Broadhurst, a 1965 graduate of Penn State who majored in economics, played basketball his freshman year and said he has a special place in his heart for the school.
"I met my wife on campus at a frat party," Broadhurst, an alumnus of Phi Kappa Sigma, said. "She was a Delta Gamma."
He said a primary issue he would like to attack is a lack of scholarships and financial aid for Penn State students -- an issue that affected many of his friends during his college days.
"With tuition going up to the degree it has over the years, it's difficult for people to afford the cost of education," he said.
"It was a lot less expensive when I went to school here, and the cost of education has gone up at all of the public and private schools in the country. The offset from scholarships is not where we would like it to be."
He said 80 percent of undergraduates at Penn State receive financial assistance, but only one in five undergraduates receives any scholarship support, either privately or university-funded.
"We'd start with kicking off a new capital campaign that would have a major focus on student support," he said. "Most of the money will go for endowment purposes."

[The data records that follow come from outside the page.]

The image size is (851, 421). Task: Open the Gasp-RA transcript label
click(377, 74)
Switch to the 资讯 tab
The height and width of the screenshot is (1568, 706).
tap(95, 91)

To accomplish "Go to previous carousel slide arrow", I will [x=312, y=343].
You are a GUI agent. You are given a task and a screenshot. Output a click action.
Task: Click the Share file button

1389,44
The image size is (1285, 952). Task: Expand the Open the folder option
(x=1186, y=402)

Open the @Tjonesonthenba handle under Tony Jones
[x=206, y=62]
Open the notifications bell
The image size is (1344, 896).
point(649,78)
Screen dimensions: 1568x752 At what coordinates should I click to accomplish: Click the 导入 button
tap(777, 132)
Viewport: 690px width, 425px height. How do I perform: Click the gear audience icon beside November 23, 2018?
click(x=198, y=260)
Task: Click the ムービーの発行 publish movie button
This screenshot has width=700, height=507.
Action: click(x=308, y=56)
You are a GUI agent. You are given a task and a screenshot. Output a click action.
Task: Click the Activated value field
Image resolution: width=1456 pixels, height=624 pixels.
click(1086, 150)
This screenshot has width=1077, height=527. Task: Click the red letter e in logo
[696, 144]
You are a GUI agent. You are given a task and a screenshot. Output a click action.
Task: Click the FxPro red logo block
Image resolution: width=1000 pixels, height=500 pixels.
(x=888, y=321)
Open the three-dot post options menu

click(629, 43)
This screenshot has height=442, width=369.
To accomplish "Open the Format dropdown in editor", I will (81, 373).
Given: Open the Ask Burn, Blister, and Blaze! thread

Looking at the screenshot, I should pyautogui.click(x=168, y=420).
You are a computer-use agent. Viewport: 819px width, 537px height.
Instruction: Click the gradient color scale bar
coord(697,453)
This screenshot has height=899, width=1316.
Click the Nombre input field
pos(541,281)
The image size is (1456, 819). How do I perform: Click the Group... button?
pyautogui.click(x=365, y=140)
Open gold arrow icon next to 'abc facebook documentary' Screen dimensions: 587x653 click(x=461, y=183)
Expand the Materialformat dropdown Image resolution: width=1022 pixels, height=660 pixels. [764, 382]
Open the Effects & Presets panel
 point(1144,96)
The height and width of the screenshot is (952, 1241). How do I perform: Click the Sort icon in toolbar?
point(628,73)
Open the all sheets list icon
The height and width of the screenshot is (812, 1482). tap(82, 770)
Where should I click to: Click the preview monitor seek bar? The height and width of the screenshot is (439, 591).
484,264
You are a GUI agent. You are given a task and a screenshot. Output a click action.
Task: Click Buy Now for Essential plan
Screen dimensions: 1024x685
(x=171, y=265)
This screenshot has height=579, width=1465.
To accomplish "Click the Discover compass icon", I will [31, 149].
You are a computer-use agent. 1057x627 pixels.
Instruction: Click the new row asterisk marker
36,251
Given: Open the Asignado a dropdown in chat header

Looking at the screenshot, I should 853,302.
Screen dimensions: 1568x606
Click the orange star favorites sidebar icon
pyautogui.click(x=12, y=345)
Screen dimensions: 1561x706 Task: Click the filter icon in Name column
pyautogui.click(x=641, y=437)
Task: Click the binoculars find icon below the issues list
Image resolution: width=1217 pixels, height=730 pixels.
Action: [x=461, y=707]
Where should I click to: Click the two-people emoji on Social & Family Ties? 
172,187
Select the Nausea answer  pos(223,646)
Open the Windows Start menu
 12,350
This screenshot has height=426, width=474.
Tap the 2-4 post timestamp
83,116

Broadhurst also said he would like to see Penn State develop a better relationship with the state government.
"I want to keep tuition down as low as we possibly can," he said. "That happening depends on the appropriations from the state of Pennsylvania."
Interested in the future of tuition, Broadhurst said he will attend at least one of Spanier's upcoming hearings to appeal for government funds.
With many commitments ranging from his career at Eat'n Park to his former chairman duties of the Pittsburgh Committee Foundation, Broadhurst said serving as chairman will be a challenge of time management.
"This is the most important priority for me right now," he said. "I've been careful in the past couple of years to not take on too many responsibilities."
He said he hopes to still have time to engage in his favorite hobbies of traveling, playing golf, reading and eating in different food establishments, including Eat'n Park, where he said he eats at least one meal per day.
"My absolute favorite item on our menu is baked scrod," he said. "It's a seafood item. It's very good. For dinner, because I am trying to be healthy, I have the soup and salad bar."
Broadhurst said he will further outline his goals at the March Board of Trustees meeting, which is scheduled to be held March 22 and 23 in Hershey.